I know it sounds weird , and you would think the belt would yank the knife out of your hands , but it doesn't ( at least using belts with a good splice).

I have to admit , a few weeks ago I tried making a knife by hand filing... 1/2 way thru I bailed and fired up the Bader :D
 
Wether or not your flat grinding or hollow grinding once you main bevels are established it will be easy to "follow" them. So, if you mean the main bevel angles then yes, you will learn to keep them straight by eye/hand. If you start a full flat grind that goes to the top of your blade andboth come to the middle line you scribed then your angles will be solid. For a hollow or flat that only comes up the blade a ways just mark where you want the top of the grind to stop on both sides and as you get to your higher grits push the grind line up to where it belongs. If you keep the center line and your grinds are the same hiegth then your angles should match up.

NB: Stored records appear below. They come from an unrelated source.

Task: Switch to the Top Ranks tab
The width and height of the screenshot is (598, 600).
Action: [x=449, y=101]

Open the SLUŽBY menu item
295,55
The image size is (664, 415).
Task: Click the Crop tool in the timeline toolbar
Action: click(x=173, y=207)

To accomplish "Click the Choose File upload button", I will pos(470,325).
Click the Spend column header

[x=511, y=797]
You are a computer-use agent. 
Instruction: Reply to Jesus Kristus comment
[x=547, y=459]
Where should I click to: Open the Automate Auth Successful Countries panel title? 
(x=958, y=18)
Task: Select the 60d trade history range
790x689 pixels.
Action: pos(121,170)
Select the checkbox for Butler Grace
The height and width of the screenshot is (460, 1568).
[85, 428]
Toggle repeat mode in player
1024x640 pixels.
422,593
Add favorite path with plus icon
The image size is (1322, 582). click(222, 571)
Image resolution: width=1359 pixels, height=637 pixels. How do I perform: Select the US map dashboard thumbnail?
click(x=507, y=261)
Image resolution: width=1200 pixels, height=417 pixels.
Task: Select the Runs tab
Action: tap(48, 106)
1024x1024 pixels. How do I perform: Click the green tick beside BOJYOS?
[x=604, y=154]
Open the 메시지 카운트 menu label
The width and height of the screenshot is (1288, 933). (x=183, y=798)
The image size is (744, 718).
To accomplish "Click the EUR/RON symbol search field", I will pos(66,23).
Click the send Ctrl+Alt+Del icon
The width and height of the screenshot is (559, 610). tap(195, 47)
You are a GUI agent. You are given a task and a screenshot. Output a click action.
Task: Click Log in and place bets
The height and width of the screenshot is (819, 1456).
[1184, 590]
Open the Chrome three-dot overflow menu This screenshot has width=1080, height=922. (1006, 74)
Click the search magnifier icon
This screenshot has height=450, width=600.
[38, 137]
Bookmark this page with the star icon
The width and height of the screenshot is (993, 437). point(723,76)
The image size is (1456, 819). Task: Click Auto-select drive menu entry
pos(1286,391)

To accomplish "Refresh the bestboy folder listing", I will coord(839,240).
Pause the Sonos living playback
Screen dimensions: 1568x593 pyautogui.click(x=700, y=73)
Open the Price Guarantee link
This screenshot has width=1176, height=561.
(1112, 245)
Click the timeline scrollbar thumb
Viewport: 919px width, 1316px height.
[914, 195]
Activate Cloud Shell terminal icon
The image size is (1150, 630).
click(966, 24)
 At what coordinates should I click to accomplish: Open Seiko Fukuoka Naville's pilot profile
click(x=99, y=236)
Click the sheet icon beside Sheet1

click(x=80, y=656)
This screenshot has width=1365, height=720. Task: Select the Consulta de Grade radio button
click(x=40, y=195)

If you mean the angle of the final cutting edge then again you will earn by hand/eye. I was very nervous putting a final edeg on with a belt until i did so. Just keep the knife at the same angle to the belt and go nice and slow. Lock you elbows at your sides to stabalize your hands. I put the initial cutting edge on with a 400 and then use and old 800 belt that has no grit left on it charged with green rouge to take of the bur and put a final edge on.